Cardiovascular health and disease overview

Last reviewed: June 9, 2005 ~3 min read

Cardiovascular Weight Loss Program

In addition to a healthy eating program, cardiovascular exercise is an important component of any weight loss program. Cardiovascular training involves strengthening the heart and lungs through exercise. This paper describes the cardiovascular training program I undertook to lose 15 pounds.

Beginning Composition:

I am a 33-year-old, Hispanic male, in reasonable health. I'm approximately 5'10" in height and weighed 195 pounds at the start of this program.

Warming Up:

My cardiovascular program involved jogging five times per week. A warm up program was consistently followed prior to each exercise session. For warm up, I used a tread mill at a 2 mph setting and walked at this low intensity pace for 5 minutes in order to get blood circulating and warm up my muscles.

Stretching:

Stretching followed warm up prior to each exercise section. These included: calf stretches, soleus stretches, quadriceps stretching, side lunges, leg over stretches, spine curve stretching, shoulder strangle stretches, hand down spine stretch, and neck stretches, held for 20 to 30 seconds each.

The Exercise:

chose jogging as my preferred method of cardiovascular exercise. I chose this for a couple of reasons. First, I understand that it's an effective method of improving fitness in a short period of time. Second, there was no additional equipment I needed to purchase, as I already owned a good pair of running shoes. Third, I could either run outside, when the weather permitted, or at an indoor track or on a treadmill machine.

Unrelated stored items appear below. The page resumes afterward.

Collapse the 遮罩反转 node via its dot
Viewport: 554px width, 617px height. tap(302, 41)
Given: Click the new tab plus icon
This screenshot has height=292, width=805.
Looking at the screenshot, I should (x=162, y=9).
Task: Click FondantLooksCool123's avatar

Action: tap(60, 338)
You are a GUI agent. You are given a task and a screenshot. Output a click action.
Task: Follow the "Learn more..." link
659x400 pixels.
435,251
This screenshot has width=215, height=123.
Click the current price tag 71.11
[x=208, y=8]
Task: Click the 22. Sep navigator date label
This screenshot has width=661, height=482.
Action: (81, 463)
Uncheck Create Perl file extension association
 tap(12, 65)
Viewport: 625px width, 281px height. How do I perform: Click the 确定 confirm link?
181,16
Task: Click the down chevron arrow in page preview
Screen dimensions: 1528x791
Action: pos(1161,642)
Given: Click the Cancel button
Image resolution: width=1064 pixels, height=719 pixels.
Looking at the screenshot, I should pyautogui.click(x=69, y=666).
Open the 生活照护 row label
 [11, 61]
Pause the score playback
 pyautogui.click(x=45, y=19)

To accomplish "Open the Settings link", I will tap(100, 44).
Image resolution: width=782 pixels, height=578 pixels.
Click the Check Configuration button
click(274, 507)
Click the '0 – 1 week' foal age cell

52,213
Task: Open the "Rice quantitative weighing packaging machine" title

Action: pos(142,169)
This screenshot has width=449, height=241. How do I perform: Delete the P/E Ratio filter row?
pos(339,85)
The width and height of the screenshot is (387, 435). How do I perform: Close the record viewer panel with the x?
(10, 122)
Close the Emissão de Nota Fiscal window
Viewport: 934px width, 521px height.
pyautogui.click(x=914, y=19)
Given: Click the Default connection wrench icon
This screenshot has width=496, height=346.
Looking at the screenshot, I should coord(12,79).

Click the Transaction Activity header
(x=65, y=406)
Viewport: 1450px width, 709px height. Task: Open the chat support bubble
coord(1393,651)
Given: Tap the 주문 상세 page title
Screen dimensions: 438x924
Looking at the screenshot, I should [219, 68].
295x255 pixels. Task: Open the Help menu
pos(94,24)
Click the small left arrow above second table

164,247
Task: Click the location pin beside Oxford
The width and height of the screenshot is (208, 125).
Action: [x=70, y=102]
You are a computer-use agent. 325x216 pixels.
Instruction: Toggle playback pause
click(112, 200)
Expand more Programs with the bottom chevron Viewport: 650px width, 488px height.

Duration, Frequency and Intensity:

The first week of exercise, I jogged at a fairly low intensity, reaching 60% of my maximum heart rate, which I figured to be 187 beats per minute, for 30 minutes each day, five sessions per week. The second week, I increased the intensity to maintain a heart rate of 70%, of the maximum, or 131 beats per minute, and maintained my duration of 30 minutes per session, 5 sessions per week.

By the end of this second week, I began to feel more comfortable with my routine. I also had begun to see the results of my efforts on the scale. By the end of the second week, I had lost seven pounds, and felt comfortable enough to increase the duration of my jogging sessions.

For the third week, I maintained a 70% of maximum heart rate. I also maintained the frequency of five sessions per week. However, as I felt my abilities increasing, I increased the duration to 40 minutes per session.